Example: Creating a trigger to delete related orders when a customer is deleted
CREATE TRIGGER trg_AfterCustomerDelete ON Customers AFTER DELETE AS BEGIN DELETE FROM Orders WHERE CustomerID IN (SELECT CustomerID FROM deleted); END;
The trg_AfterCustomerDelete
trigger automatically executes whenever a customer is deleted from the Customers table. It deletes all orders corresponding to the deleted customers (from the deleted
table) in the Orders table, thereby maintaining data integrity.
TRUNCATE:
- Trigger not activated: DELETE triggers do not activate when using TRUNCATE, so no additional logic is executed during deletion (since data pages are deallocated, there is no opportunity for triggers to run).
DELETE:
- Trigger activated: DELETE triggers are activated, allowing additional logic to execute automatically when data is deleted.
5. Permissions
TRUNCATE:
- Requires higher permissions: Typically requires ALTER TABLE permissions.
DELETE:
- Requires lower permissions: Only DELETE permissions are needed.

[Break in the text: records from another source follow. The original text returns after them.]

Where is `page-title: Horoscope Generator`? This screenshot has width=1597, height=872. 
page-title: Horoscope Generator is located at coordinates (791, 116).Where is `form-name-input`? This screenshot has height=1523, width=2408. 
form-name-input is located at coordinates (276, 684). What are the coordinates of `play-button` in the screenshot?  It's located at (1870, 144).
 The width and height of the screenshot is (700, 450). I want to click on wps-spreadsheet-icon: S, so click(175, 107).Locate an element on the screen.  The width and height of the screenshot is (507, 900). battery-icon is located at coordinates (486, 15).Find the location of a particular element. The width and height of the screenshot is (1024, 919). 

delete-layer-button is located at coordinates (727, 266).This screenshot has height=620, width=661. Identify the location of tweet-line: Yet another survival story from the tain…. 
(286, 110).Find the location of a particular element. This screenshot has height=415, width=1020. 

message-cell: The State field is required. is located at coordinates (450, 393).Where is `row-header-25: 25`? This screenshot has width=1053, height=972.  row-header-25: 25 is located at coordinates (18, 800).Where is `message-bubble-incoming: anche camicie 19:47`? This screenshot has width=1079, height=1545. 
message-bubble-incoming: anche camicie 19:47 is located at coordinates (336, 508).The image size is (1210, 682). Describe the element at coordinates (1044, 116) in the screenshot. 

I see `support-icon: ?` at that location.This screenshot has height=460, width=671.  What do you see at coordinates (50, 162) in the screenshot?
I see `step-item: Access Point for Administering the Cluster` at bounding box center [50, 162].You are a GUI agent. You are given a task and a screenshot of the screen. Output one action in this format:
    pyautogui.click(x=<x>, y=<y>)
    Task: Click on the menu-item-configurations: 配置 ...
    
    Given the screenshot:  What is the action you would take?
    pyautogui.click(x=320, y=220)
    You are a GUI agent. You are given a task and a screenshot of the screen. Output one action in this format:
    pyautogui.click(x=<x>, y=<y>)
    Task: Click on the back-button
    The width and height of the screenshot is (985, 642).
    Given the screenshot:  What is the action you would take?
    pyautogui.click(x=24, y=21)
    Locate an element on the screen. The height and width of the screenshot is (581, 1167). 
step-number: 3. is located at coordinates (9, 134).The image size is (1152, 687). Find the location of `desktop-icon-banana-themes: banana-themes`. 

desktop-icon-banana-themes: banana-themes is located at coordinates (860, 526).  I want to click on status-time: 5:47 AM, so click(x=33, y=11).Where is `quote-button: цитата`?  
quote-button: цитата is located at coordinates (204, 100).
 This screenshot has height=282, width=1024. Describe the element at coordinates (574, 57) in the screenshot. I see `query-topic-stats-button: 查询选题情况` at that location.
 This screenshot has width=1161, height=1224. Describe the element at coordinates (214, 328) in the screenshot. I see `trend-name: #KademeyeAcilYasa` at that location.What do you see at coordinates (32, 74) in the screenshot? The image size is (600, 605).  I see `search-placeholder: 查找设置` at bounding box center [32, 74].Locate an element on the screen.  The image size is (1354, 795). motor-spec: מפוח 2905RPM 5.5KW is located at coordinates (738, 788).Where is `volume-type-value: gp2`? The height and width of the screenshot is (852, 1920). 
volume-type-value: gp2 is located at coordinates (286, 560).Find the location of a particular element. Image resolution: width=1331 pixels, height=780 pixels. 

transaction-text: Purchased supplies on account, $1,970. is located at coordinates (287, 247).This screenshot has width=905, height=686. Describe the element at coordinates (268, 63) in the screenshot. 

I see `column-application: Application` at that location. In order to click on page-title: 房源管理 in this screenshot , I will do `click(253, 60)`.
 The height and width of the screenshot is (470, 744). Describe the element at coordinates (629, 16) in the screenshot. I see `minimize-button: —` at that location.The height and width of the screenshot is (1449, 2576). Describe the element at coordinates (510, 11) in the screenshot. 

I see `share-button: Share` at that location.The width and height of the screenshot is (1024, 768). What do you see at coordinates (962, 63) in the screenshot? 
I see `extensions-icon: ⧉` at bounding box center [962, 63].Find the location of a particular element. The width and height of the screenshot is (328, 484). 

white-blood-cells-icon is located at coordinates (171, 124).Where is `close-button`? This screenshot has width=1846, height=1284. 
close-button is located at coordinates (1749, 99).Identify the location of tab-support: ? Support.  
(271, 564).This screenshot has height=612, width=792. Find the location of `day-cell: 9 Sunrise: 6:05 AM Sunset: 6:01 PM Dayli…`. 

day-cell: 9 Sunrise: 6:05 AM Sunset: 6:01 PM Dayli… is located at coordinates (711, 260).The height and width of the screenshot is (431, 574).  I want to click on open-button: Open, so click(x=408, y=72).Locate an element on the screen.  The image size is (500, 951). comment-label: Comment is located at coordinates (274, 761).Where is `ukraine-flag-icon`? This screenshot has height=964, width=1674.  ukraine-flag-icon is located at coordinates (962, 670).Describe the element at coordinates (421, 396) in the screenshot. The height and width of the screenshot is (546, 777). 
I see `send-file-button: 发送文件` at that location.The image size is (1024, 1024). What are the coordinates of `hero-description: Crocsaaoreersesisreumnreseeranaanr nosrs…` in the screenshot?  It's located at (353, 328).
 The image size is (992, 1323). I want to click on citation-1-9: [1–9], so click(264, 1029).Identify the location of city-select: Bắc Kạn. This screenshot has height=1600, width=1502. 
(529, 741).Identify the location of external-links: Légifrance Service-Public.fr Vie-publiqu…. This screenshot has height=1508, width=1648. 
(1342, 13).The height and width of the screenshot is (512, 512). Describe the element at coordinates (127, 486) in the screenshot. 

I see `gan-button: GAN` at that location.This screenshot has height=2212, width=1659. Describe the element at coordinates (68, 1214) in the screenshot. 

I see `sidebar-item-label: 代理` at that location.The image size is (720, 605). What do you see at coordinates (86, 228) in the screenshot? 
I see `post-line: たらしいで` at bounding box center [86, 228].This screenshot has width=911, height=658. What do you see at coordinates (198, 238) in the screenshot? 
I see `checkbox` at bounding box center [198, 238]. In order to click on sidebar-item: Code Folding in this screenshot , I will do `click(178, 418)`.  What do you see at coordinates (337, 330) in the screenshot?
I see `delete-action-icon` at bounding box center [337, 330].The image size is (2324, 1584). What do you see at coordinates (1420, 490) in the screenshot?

■ Usage of TRUNCATE and DELETE
BigQuery is a comprehensive data warehouse, and instead of the TRUNCATE command, you can use the DELETE command to remove all data from a table. BigQuery is optimized for handling large-scale data, making it efficient even when deleting entire datasets. In MSSQL, both TRUNCATE and DELETE commands are supported, allowing you to utilize their respective features.
-- Delete all rows in BigQuery DELETE FROM dataset.table_name WHERE TRUE; -- Delete rows with specific conditions in BigQuery DELETE FROM dataset.table_name WHERE condition; -- Example of using TRUNCATE in MSSQL TRUNCATE TABLE dbo.table_name; -- Example of using DELETE in MSSQL DELETE FROM dbo.table_name WHERE condition;
■ Real Business Cases
1. Data Initialization and Removal of Temporary Data (Using TRUNCATE)
In data warehouses, when using tables that periodically store temporary data, there is a need to initialize the data to free up storage space. In such cases, the TRUNCATE command can be used to quickly delete all data.
-- Initialize temporary data table TRUNCATE TABLE dbo.temp_table;
2. Deleting Data Based on Specific Conditions (Using DELETE)
In user management systems, the DELETE command is used to remove inactive user accounts or log data that is older than a certain period. This allows for the selective deletion of only the necessary data.
-- Delete inactive users older than one year DELETE FROM dbo.users WHERE last_active < DATEADD(year, -1, GETDATE());
3. Preparing for Data Migration (Using TRUNCATE)
During the process of migrating data to the cloud, after successfully replicating existing SQL Server data to GCP, TRUNCATE can be used to clean up the data in SQL Server. This helps in quickly deallocating data pages and recovering storage space.
-- Initialize table after data migration TRUNCATE TABLE dbo.prod_tracking_users;
4. Log Data Management (Using DELETE)
When managing log data for web applications, the DELETE command can be used to remove only old logs that meet specific conditions, thereby controlling the size of the database.
-- Delete logs older than 30 days DELETE FROM dbo.event_logs WHERE event_date < DATEADD(day, -30, GETDATE());
■ Conclusion
TRUNCATE and DELETE are important commands used for deleting data in databases. TRUNCATE is useful for quickly deleting all data and resetting the auto-increment counter, while DELETE is suitable for selectively deleting specific data that meets certain conditions. By appropriately utilizing each command in BigQuery and MSSQL, you can enhance the efficiency of data management. It is hoped that this article helps in effectively managing databases according to business requirements.